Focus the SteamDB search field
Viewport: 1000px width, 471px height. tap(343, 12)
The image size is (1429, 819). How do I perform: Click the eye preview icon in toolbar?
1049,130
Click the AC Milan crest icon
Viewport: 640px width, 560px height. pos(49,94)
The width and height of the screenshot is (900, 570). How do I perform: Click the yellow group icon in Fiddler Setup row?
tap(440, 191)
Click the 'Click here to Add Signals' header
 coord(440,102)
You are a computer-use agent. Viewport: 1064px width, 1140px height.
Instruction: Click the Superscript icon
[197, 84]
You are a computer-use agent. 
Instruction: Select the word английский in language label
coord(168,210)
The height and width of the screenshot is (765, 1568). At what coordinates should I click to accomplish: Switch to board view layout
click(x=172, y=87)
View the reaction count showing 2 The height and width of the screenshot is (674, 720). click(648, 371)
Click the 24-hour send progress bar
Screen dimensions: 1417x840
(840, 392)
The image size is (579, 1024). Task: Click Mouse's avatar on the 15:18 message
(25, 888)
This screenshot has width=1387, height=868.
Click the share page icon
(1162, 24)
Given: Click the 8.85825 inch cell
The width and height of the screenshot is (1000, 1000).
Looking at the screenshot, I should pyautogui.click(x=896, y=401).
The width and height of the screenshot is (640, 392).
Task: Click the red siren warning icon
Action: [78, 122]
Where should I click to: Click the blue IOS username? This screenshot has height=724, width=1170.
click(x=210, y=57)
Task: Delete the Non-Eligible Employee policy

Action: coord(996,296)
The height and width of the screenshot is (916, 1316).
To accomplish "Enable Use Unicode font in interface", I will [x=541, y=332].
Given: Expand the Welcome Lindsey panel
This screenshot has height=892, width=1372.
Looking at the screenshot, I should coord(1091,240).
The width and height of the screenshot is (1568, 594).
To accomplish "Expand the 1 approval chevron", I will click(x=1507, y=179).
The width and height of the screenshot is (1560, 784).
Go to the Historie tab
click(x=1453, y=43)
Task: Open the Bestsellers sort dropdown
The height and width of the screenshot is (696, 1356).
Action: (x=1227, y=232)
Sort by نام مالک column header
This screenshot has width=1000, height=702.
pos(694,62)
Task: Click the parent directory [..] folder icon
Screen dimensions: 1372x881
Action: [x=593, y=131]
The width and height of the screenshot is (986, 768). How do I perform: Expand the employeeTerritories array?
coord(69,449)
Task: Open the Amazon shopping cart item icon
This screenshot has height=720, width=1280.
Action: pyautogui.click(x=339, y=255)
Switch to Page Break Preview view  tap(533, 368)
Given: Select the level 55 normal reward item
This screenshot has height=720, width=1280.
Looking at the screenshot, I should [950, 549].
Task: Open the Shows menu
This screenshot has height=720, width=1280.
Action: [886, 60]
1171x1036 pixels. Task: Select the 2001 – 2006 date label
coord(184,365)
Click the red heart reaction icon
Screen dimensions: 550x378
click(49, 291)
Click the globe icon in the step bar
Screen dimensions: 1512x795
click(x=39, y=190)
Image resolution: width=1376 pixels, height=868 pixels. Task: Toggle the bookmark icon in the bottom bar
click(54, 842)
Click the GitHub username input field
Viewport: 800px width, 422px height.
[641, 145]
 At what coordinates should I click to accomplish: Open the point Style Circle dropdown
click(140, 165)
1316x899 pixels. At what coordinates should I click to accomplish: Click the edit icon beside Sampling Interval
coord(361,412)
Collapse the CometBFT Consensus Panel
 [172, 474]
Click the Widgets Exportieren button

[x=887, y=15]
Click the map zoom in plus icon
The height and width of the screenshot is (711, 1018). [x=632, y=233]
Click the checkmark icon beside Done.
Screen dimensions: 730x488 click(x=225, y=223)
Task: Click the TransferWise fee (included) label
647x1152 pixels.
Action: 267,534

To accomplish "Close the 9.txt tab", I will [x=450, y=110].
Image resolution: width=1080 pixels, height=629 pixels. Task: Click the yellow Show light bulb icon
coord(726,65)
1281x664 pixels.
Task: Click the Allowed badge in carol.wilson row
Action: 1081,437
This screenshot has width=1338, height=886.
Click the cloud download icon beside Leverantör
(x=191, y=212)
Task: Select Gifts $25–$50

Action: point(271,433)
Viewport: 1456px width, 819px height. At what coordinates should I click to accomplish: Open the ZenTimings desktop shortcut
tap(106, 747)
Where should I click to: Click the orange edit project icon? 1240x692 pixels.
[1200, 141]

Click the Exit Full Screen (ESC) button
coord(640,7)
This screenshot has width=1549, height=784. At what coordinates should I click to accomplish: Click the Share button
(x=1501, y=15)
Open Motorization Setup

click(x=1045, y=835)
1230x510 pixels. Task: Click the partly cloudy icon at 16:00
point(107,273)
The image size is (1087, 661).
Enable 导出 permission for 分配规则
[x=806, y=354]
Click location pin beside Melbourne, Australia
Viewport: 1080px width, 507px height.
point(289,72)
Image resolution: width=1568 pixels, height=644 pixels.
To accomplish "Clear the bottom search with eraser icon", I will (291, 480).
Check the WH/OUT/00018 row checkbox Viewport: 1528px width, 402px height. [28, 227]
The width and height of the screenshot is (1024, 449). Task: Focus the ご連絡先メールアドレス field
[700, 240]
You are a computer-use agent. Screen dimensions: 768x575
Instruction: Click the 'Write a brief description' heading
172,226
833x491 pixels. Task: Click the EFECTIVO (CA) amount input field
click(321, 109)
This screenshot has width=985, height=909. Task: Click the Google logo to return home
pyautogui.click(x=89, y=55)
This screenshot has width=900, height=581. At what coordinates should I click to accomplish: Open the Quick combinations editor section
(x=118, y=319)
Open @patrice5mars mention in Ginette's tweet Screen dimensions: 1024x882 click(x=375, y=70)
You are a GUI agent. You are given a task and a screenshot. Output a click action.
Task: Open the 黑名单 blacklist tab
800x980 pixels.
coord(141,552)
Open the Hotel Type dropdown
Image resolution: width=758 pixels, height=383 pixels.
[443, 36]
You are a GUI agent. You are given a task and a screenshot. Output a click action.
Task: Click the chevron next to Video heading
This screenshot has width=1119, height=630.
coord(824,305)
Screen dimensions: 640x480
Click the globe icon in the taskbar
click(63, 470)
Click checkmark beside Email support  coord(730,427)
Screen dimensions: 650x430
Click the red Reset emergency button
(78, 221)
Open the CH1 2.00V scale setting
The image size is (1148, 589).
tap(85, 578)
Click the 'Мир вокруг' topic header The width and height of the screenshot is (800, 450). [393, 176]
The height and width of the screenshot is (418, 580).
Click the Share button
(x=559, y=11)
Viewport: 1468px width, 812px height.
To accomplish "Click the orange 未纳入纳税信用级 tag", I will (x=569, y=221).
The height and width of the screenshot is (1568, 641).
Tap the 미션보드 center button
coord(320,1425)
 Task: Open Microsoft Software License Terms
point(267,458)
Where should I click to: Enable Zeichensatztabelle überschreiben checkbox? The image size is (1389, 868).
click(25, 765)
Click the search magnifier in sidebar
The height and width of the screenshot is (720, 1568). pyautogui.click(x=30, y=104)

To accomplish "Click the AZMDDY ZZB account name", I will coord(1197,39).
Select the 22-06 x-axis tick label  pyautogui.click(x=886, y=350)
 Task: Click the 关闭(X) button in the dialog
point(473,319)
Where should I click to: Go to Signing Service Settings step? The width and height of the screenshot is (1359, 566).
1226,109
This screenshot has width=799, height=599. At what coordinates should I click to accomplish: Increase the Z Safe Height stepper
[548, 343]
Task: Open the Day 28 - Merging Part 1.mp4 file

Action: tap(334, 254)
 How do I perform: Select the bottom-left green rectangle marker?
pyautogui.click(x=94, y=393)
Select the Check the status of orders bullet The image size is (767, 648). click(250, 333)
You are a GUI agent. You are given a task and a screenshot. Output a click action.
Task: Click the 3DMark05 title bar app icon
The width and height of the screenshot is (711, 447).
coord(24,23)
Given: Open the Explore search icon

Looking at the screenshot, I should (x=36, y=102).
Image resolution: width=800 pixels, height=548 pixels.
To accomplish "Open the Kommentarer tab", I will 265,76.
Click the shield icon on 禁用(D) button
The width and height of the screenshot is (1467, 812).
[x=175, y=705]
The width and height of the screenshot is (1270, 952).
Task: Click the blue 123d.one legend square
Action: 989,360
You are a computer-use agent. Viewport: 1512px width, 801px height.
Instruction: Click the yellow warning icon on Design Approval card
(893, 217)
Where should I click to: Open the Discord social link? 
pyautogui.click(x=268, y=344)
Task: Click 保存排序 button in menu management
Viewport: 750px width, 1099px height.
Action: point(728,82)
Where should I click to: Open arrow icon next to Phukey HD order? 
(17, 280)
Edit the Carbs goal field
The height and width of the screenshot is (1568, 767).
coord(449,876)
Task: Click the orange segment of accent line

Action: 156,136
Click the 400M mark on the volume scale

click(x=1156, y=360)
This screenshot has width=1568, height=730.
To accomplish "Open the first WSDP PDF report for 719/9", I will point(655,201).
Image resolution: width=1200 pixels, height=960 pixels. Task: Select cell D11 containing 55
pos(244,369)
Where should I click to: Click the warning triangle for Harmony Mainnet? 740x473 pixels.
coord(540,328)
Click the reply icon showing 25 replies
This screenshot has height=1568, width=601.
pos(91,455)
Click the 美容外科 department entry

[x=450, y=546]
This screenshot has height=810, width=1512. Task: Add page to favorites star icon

To do: Your task is to restate, word for word, the lines from the beginning of the records to the line with "Given: Click the 8.85825 inch cell", inclusive.

Expected answer:
Focus the SteamDB search field
Viewport: 1000px width, 471px height. tap(343, 12)
The image size is (1429, 819). How do I perform: Click the eye preview icon in toolbar?
1049,130
Click the AC Milan crest icon
Viewport: 640px width, 560px height. pos(49,94)
The width and height of the screenshot is (900, 570). How do I perform: Click the yellow group icon in Fiddler Setup row?
tap(440, 191)
Click the 'Click here to Add Signals' header
 coord(440,102)
You are a computer-use agent. Viewport: 1064px width, 1140px height.
Instruction: Click the Superscript icon
[197, 84]
You are a computer-use agent. 
Instruction: Select the word английский in language label
coord(168,210)
The height and width of the screenshot is (765, 1568). At what coordinates should I click to accomplish: Switch to board view layout
click(x=172, y=87)
View the reaction count showing 2 The height and width of the screenshot is (674, 720). click(648, 371)
Click the 24-hour send progress bar
Screen dimensions: 1417x840
(840, 392)
The image size is (579, 1024). Task: Click Mouse's avatar on the 15:18 message
(25, 888)
This screenshot has width=1387, height=868.
Click the share page icon
(1162, 24)
Given: Click the 8.85825 inch cell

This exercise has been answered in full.